Jacques Ellul, The Betrayal of the West
“Reason has turned into narrow-minded rationalism, while claiming simply to pursue its own logical end but that really means: to go to extremes. Again, an odd reversal. Reason that is essentially linked to moderation would beget the immoderation of all-devouring, exclusive, authoritarian, ill-tempered, inquisitorial rationalism! Reason that is essentially linked to clarity would plunge men, by way of scientism, into a confused world of primordial beliefs. Convulsive extremes have replaced moderation and measure. As though a secret curse were at work, everything the West invented and set in motion has been perverted from its true nature. 'Ve have here moved far beyond class struggles and sociological interpretations. The fact is that the West aimed at too high a perfection and attained power instead. That is its ultimate tragedy.”
Jacques Ellul, The Betrayal of the West
“When freedom claims to be unconditional, when men deny the value of reason and plunge into the delights of the senses, and when the means of action pile up, then there is no way of preventing collective suicide but a dictatorship. The only things that can prevent the growth of fascisms are reason and the acceptance of strict personal self-control, and a concern for strict and clearcut conduct, for permanent self-criticism, for internal coherence, and for uncompromisingly critical rational discourse. These procedures are by no means the product of a muscular voluntarism of the extreme right, nor defense mechanisms employed by a shifty bourgeoisie in behalf of its selfish interests.”

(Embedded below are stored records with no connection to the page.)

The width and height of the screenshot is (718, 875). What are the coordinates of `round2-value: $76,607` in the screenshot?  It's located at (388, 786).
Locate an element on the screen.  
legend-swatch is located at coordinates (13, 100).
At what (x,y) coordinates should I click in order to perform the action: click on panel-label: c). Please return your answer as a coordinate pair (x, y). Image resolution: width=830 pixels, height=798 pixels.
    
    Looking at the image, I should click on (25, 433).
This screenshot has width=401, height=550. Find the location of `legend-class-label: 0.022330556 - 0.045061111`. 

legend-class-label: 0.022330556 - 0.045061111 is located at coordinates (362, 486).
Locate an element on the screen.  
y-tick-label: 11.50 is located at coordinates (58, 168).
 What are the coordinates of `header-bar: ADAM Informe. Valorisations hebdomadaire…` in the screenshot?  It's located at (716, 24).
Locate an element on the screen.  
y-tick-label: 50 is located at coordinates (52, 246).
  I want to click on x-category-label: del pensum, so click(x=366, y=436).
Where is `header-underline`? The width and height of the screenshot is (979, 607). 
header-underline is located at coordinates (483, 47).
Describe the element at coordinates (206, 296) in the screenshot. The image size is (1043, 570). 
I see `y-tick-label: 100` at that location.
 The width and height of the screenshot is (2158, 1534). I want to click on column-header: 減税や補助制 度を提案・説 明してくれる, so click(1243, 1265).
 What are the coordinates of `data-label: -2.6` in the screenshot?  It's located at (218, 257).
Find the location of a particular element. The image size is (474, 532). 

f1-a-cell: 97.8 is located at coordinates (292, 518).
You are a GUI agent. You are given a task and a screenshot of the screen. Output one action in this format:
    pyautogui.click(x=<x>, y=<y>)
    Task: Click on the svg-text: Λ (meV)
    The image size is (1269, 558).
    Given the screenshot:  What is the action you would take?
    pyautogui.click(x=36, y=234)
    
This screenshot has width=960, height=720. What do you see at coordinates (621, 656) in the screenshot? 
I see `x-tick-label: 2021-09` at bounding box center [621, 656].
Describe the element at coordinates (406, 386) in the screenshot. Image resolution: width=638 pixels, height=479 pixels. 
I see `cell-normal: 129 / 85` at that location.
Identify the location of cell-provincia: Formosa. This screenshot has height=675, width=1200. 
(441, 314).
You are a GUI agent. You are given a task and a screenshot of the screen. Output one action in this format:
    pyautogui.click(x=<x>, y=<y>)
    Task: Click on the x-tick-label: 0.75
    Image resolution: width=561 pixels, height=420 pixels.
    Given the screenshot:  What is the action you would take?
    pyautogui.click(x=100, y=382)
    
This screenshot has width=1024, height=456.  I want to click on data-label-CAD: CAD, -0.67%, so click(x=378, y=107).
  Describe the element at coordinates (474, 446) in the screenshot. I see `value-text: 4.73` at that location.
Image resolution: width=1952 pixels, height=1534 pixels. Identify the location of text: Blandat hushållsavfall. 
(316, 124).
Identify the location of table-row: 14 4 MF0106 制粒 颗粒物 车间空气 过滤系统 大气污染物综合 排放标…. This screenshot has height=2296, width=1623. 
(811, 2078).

Jacques Ellul, The Betrayal of the West
“Reason and self-control- inventions of
the West- are the highest form of man's self-discovery. Never before or elsewhere has man so completely realized his own potentialities or reached such a summit or been so fulfilled. But at the same time never has there been so great a danger of a two-fold collapse. One failure would be to retreat and regress because it seems impossible to live under such tension and to meet the demands of self-control (this is the collapse to which the flabbiness of our neo-leftists will lead). The other would be to succumb to the madness induced by rationalized power (this is the demon that drives a technicized society). The West has created the best and produced the worst, because man cannot permanently maintain so difficult and demanding a balance.”